More than eight decades after it was installed, a memorial to the three 19th-century sibling novelists in London’s Westminster Abbey was amended Thursday to restore the diaereses – the two dots over the e in their surname.

The dots — which indicate that the name is pronounced “brontay” rather than “bront” — were omitted when the stone tablet commemorating Charlotte, Emily and Anne was erected in the abbey’s Poets’ Corner in October 1939, just after the outbreak of World War II.

They were restored after Brontë historian Sharon Wright, editor of the Brontë Society Gazette, raised the issue with Dean of Westminster David Hoyle. The abbey asked its stonemason to tap in the dots and its conservator to paint them.

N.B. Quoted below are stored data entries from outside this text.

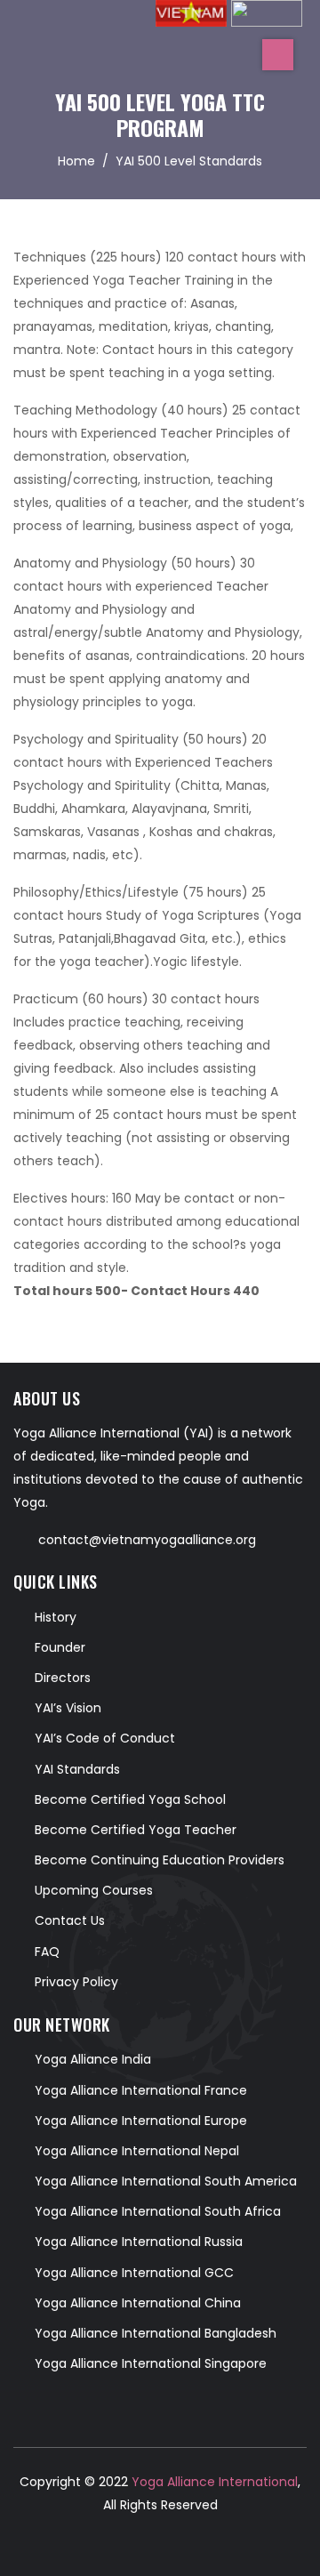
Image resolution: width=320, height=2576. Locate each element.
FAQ (47, 1951)
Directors (63, 1677)
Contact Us (70, 1920)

“There’s no paper record for anyone complaining about this or mentioning this, so I just wanted to put it right, really,” Wright said. “These three Yorkshire women deserve their place here, but they also deserve to have their name spelled correctly.”

It’s believed the writers’ Irish father Patrick changed the spelling of his surname from Brunty or Prunty when he went to university in England.

Raised on the wild Yorkshire moors, all three sisters died before they were 40, leaving enduring novels including Charlotte’s “Jane Eyre,” Emily’s “Wuthering Heights” and Anne’s “The Tenant of Wildfell Hall.”

Rebecca Yorke, director of the Brontë Society, welcomed the restoration.

“As the Brontës and their work are loved and respected all over the world, it’s entirely appropriate that their name is spelled correctly on their memorial,” she said.